Sementara itu, Camat Lemahwungkuk, Adam Wallesa memberikan respons terkait hal tersebut. Adam mengatakan, pihaknya telah berusaha memfasilitasi pertemuan sejumlah pihak untuk mencari titik temu terkait dengan persoalan yang ada.

"Kita sudah melakukan fasilitasi sebenarnya untuk menjaga kerukunan antarumat beragama di Kecamatan Lemahwungkuk terkait dengan rencana penggunaan gedung untuk tempat ibadah sementara," kata Adam.

Hanya saja, kata dia, dari hasil pertemuan tersebut masih ada sejumlah warga yang menyatakan menolak penggunaan gudang sebagai tempat ibadah. "Sebagian warga, ada beberapa yang memang masih menolak," kata Adam.

Menurut Adam, pendirian rumah ibadah tersebut sebenarnya sudah mendapat rekomendasi dari lurah hingga Kementerian Agama. "Rekomendasi dari lurah sudah keluar, dari Kemenag juga sudah keluar. Yang belum keluar rekomendasi dari FKUB (Forum Kerukunan Umat Beragama)," kata dia.
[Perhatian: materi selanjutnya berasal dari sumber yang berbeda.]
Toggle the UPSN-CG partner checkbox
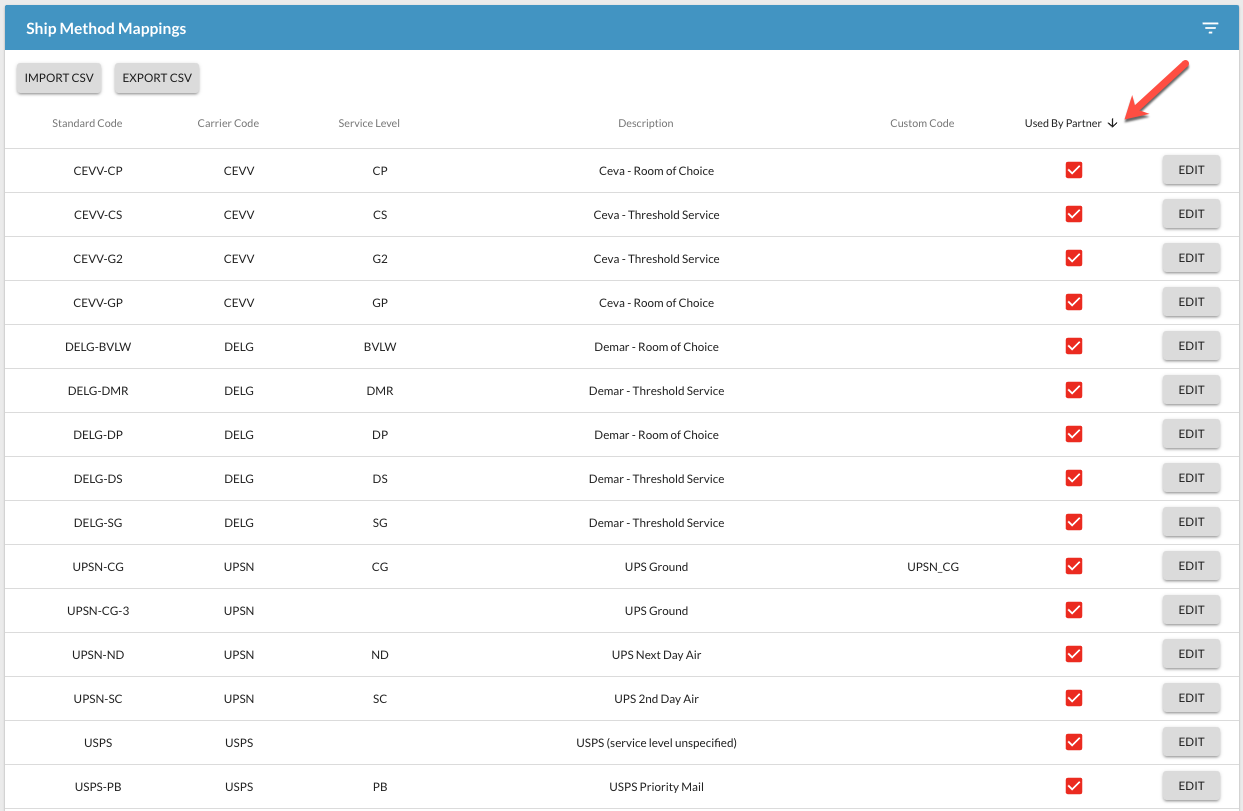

Ketua FKUB Kota Cirebon, Abdul Hamid pun menyampaikan alasan mengapa pihaknya belum bisa mengeluarkan rekomendasi pendirian tempat ibadah tersebut. Menurutnya, hal ini karena pihaknya masih mempertimbangkan terkait konduktivitas di tengah masyarakat.

"Kami dari FKUB masih belum bisa mengeluarkan rekomendasi. Karena situasi di masyarakat masih belum kondusif," kata Abdul Hamid.

"Kami harus minta maaf kepada pihak gereja untuk sementara terpaksa harus tertunda dulu. Dan kepada masyarakat kami mohon maaf, barangkali sudah saatnya kita berpikir lebih luas untuk menerima perbedaan-perbedaan yang ada," kata dia.

Abdul Hamid sendiri masih mempertanyakan apa sebenarnya yang menjadi alasan utama masyarakat di wilayah tersebut menolak pendirian gereja. Sementara FKUB menyatakan tidak pernah mempermasalahkan pendirian rumah ibadah tersebut.

"Kita masih belum dapat permasalahan utama penolakannya itu apa. Jadi masih berkutat di prosedur musyawarahnya saja," kata Abdul Hamid.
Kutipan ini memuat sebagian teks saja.